# What to work on
Transcribe only what runs from the line containing "Task: Attach a file for the Сертификат row" through the final line below, exactly, and leave every picture out.

Collected data:
━━━━━━━━━━
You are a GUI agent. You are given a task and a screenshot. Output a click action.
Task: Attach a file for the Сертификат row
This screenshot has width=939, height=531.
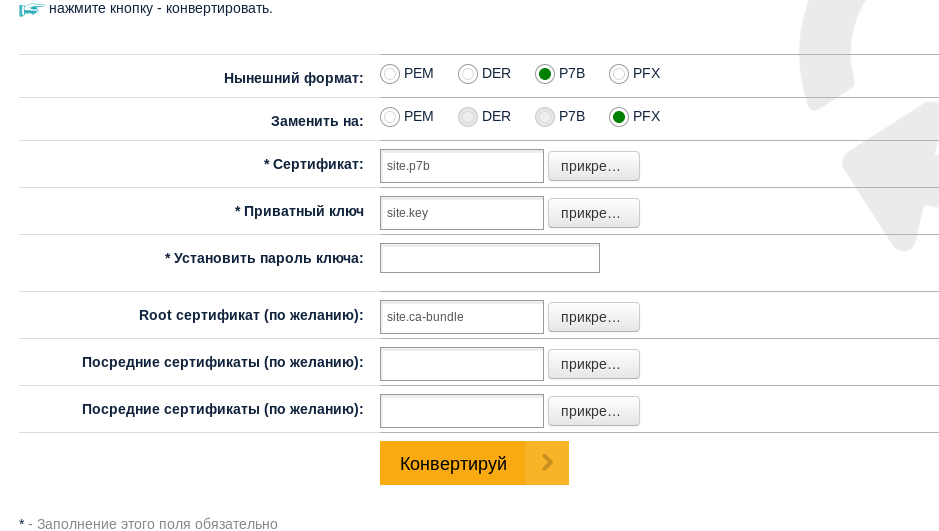coord(593,166)
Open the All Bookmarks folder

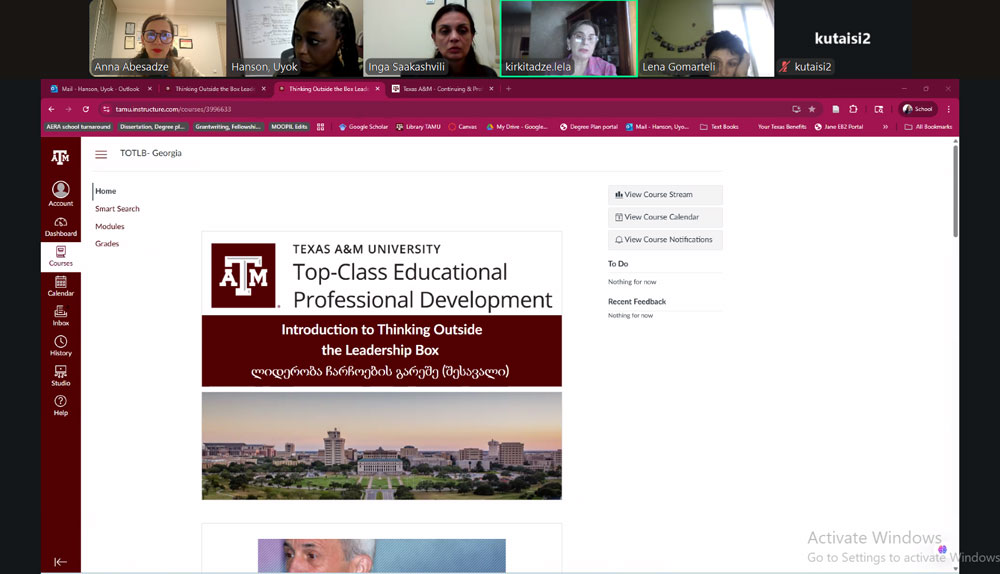[x=927, y=127]
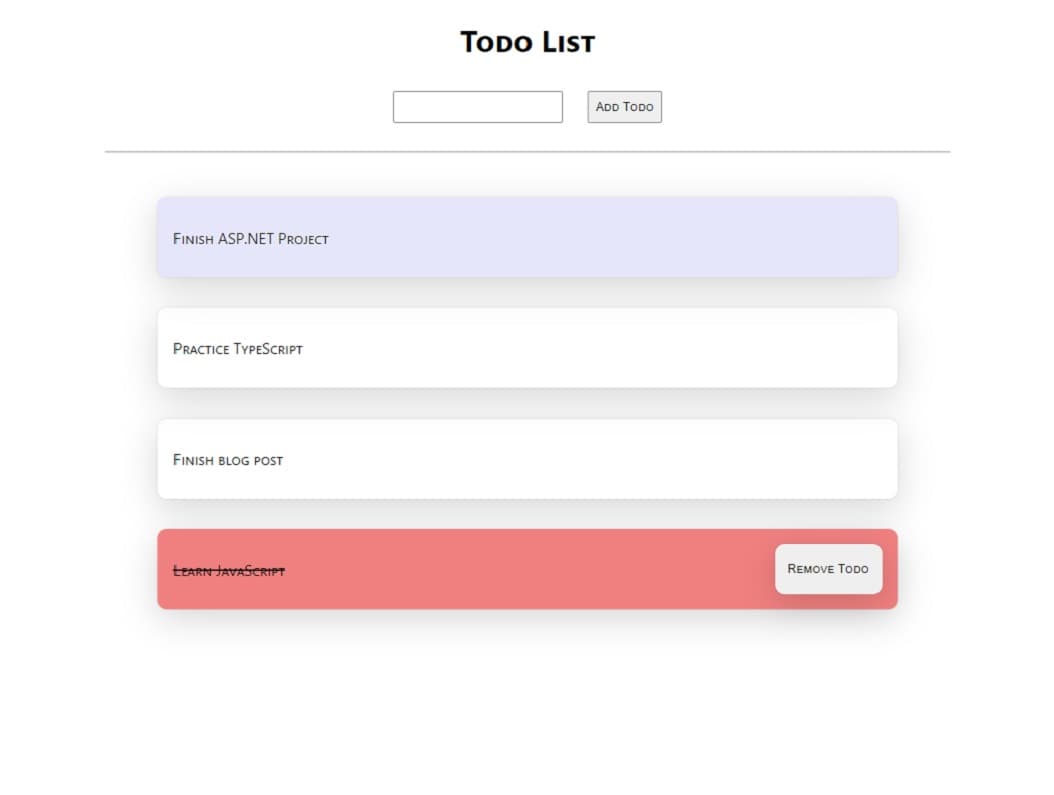Focus the new todo text input field
This screenshot has width=1054, height=795.
477,107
━━━━━━━━━━
# Exercise answer
Task: Attach a file for the Сертификат row
This screenshot has width=939, height=531.
coord(593,166)
Open the All Bookmarks folder

[x=927, y=127]
Focus the new todo text input field
This screenshot has width=1054, height=795.
477,107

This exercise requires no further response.